Никто не отозвался на эти слова — никто, кроме Майкла Муна. Мун тихо, еле слышно застонал. В комнате становилось темно.
Глава IV
СУМБУРНЫЕ СВАДЬБЫ, ИЛИ ОБВИНЕНИЕ В МНОГОЖЕНСТВЕ
— Передовой, мыслящий человек, — начал свою речь доктор Сайрус Пим, — должен проявить сугубую осторожность, касаясь проблемы брака. Брак, в сущности, есть ступень — и, добавим, вполне естественная ступень — в медленном стремлении человечестна к цели, которой мы еще не можем постичь; возможно даже, что мы еще не доросли до осознания ее желательности. В чем, господа, видим мы в настоящий момент этическое значение брака? Быть может, брак является пережитком.
— Пережитком? — не утерпел Мун. — Нет, нет! Никто еще во всей Вселенной не пережил брака. Возьмите женатых людей, начиная с Адама и Евы: все умерли, до единого.
— Без сомнения, это весьма остроумно, — холодно, сквозь зубы процедил доктор Пим. — Я не могу вам сказать, каков истинный взгляд мистера Муна на этическую сущность брака.
— Я могу вам это сказать, — донесся из мрака задорный ответ ирландца. — Брак — это дуэль не на жизнь, а на смерть, от которой ни один уважающий себя человек не имеет права отказаться!
— Майкл, — тихо проговорил Артур Инглвуд, — вы должны вести себя спокойнее.

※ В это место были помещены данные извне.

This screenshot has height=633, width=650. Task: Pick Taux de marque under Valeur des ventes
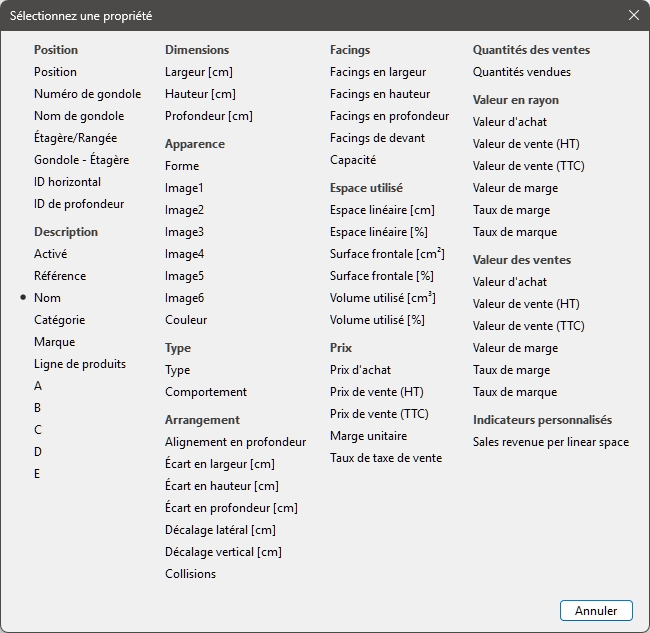pos(514,392)
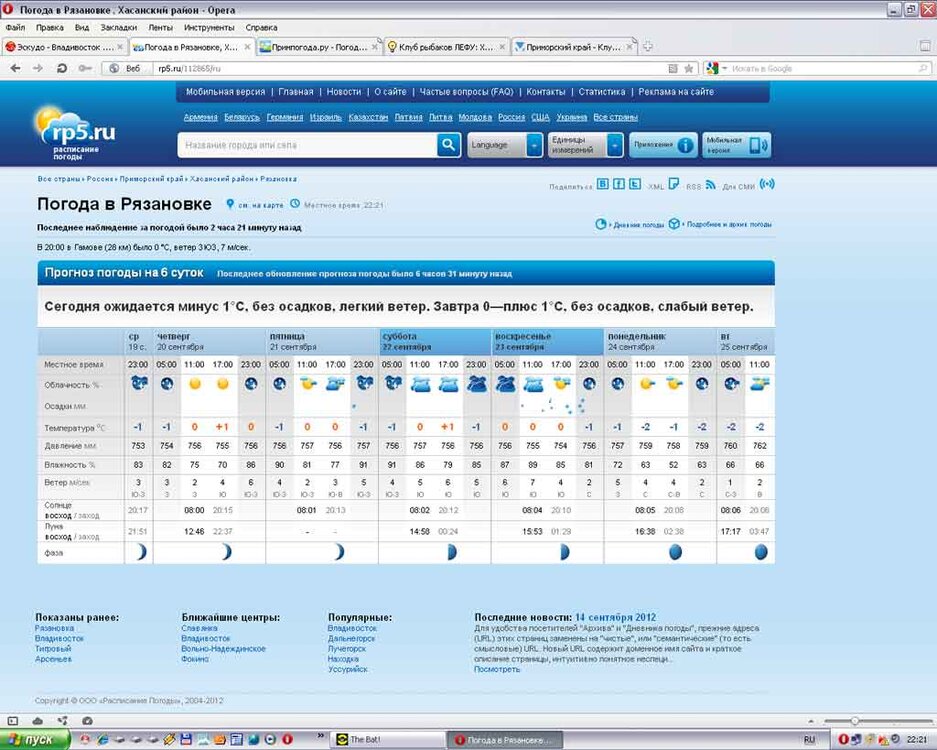Open the Приложения info button
This screenshot has height=750, width=937.
(x=663, y=145)
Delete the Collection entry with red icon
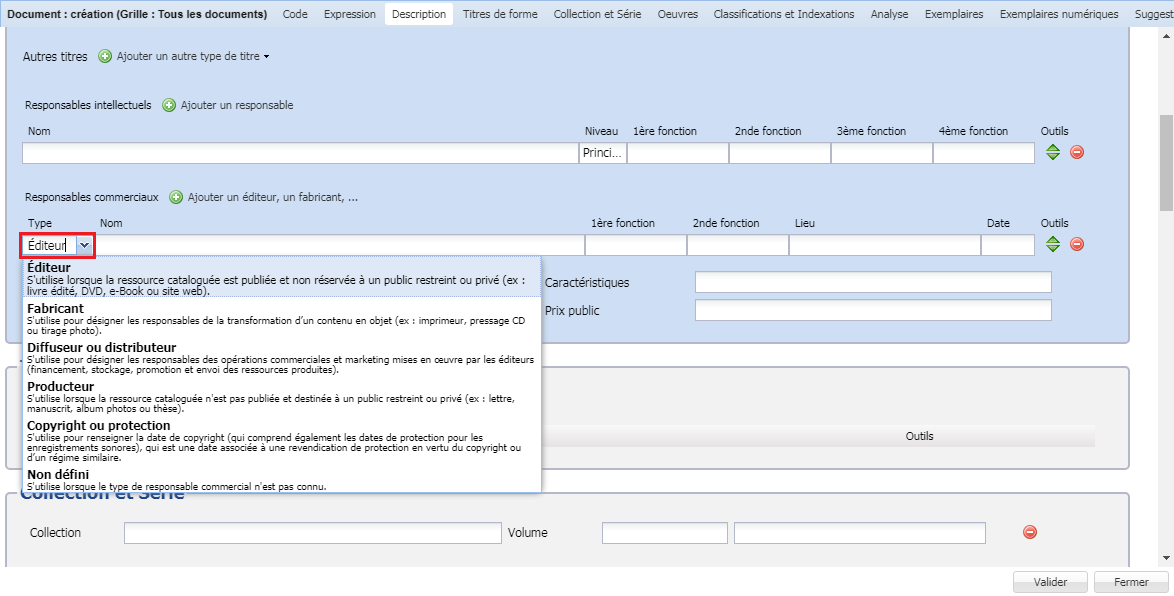This screenshot has height=596, width=1174. (x=1030, y=532)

— Мистеру Муну, — с отменным благодушием продолжал Пим, — этот институт представляется в несколько устарелом виде. В его глазах обряд этот имеет, по-видимому, какой-то суровый характер. Он не стал бы делать разницы между разводом великого мужа, положим, Юлия Цезаря или Робинсона из Солт-Лейк-Сити[62] — и разрывом семейных уз, который учинен каким-нибудь жалким бродягой. Наука смотрит на вещи шире и гуманнее. Подобно тому как в убийстве наука видит лишь жажду разрушения, а в воровстве усматривает протест против медленного накопления богатств, так и многоженство в ее глазах есть доведенная до последних пределов инстинктивная страсть к разнообразию. Человек, подверженный этой страсти, неспособен к постоянству. Без сомнения, существует физиологическая причина этого вечного порхания с цветка на цветок — так же, как, к слову сказать, существует чисто физиологическая причина того припадка безудержной ворчливости, который овладел в настоящий момент мистером Муном. Наш великий естествоиспытатель Уинтерботтом дерзнул даже провозгласить следующее положение: для некоторых редких и утонченных мужских особей свободная любовь и многоженство лишь удовлетворяют их потребность в разнородном и многообразном женском обществе так же, как дружба удовлетворяет их потребности в разнородном и многообразном мужском обществе. Во всяком случае, тип, тяготеющий к разнообразию, признан всеми научными авторитетами. Такой субъект, похоронив жену-негритянку, женится en seconde noces [*] на альбиноске; такой субъект, освободившись из объятий патагонской великанши, ласкает свое воображение картиной семейного счастья с низкорослой эскимоской. К этому типу следует, без сомнения, отнести и нашего подсудимого. Если ссылка на неизбежность рока, на непреоборимость злого искушения может послужить смягчающим вину обстоятельством, наш подсудимый несомненно заслуживает снисхождения.